11 thoughts on “Drive-by wifi?

  1. Brian M

    Are you familiar with the blogger at GRANOLA SHOTGUN? I think you would find his photo essays and gloom-and-doom interesting!

    Reply
    1. AmericanDirt Post author

      Hey Brian, I know I got linked things from Granola Shotgun in the past, but it’s been a while. And I completely forgot what the article was (forgot about GS in general, I confess). Is there a specific article you’d like me to check out? I’m all eyes.

      Reply
        1. AmericanDirt Post author

          Thanks Chris. I’ll especially have to check out the Port Marigny article, since it looks like it’s about a development in Mandeville, LA, a suburb of New Orleans that I know fairly well.

          Reply
    1. AmericanDirt Post author

      Funny you should mention that. I actually considered that and just called it the more generic “outlet” in my article. Perhaps you know how much of a difference that makes. Is an actual store corporate-run and the reseller more like a franchise? If so, would a corporate location be more selective about where it expands? I’m happy to change the content to get it right, even if it requires me to rethink the analysis.

      Reply
    2. Thomas Vincent

      It does make a difference. Verizon owned and run locations normally build their location to standard specification, and market analysis is part of the decision making process. An authorized reseller basically does what they want, where they want.

      Reply
      1. AmericanDirt Post author

        Good to know. Obviously it’s a two-way street, so in this case, the landlord also agreed to lease to a Verizon reseller, even though the reseller would never use the building’s drive-thru features. Verizon-owned is more strategic, much the way Starbucks is with its locations (100% corporate-owned).

        Reply
      2. Sean

        For posterity I’ll recommend everyone stay with a real Verizon store.. I would recommend avoiding resellers at all costs. You won’t get the same support after the sale. If your phone hits a snag you may not be able to get the same phone or there may be an extended wait. Many of these places are fly by night. Corporate stores will greatly reduce the chances of anything going wrong pre and post sale

        Reply
  2. Brian M

    Nothing specific. One of his many themes is the (dark) future of the throwaway suburban commercial landscape.

    Reply
    1. AmericanDirt Post author

      Thanks for the heads up, Brian. I’ll have to revisit Johnny’s blog, since it seems closer to the spirit of what I’m up to than anything else out there that I’ve read.
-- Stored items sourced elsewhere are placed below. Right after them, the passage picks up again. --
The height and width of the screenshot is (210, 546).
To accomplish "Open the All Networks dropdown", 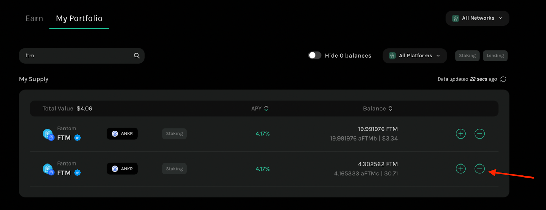I will click(477, 18).
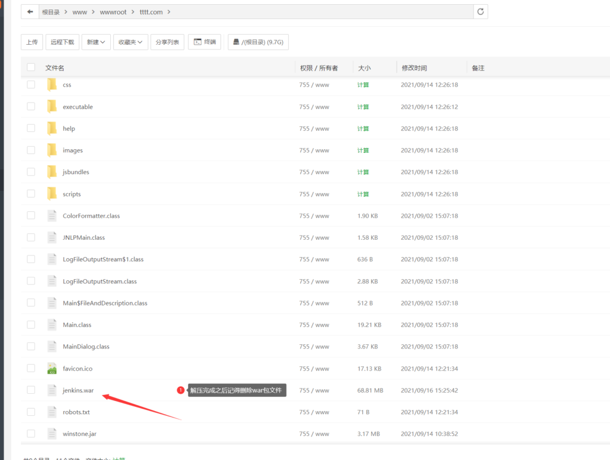The image size is (610, 460).
Task: Expand the 新建 dropdown
Action: pos(96,42)
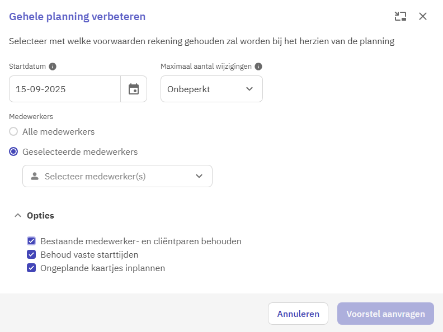Click the Annuleren button
Viewport: 443px width, 332px height.
(298, 314)
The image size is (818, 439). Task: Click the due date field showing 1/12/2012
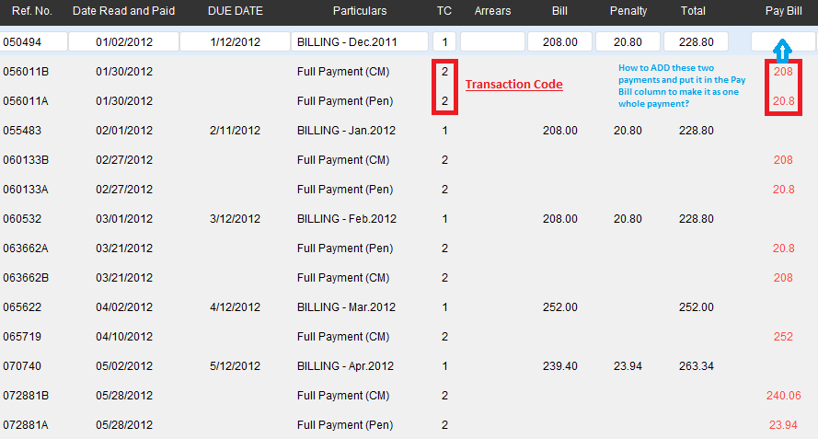[x=235, y=42]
      I’m interested in your thoughts (and his, and anyone else’s) on the nature of the label “throwaway” applied to suburbia. I agree that there’s much we could easily interpret as throwaway in suburbia, but I’m not sure it’s as reflective of a unique suburban attitude as it is simply the direct consequence of income growth coupled with how we as americans consume–and dispose of–places. Bearing that in mind, the urban landscape proved fairly “throwaway” as well, at least in terms of our behavior by the mid-20th century. And at least some of those 19th century Italianate commercial buildings clearly were fully built to last…while many others simply existed to meet market demand. The only reason the 19th century urban forms seemed to have lasted longer was that, up until the era of Levittown, we didn’t yet have a democratization of middle class values that aligned with a rethinking of how we spatialized ourselves. Up until that point, the bigger shift was for rural people to move to the cities, which made urban real estate more valuable, not less. Then it all changed, and by 1960–if not sooner–the general perception was that many downtown buildings were completely obsolete.

      That said, I don’t think suburbia was disposable by design. It just turned out that way because our preferences keep evolving, at greater speed than ever before. In 2017, we genuinely DO construct buildings with a depreciation cycle of a single generation–or less. But that’s true of the vinyl villages of suburbia as well as the EIFS-clad mixed-use buildings filling in the vacant lots downtown. Will we eventually grow less restless to the point that we genuinely demand buildings that last hundreds of years? That remains to be seen.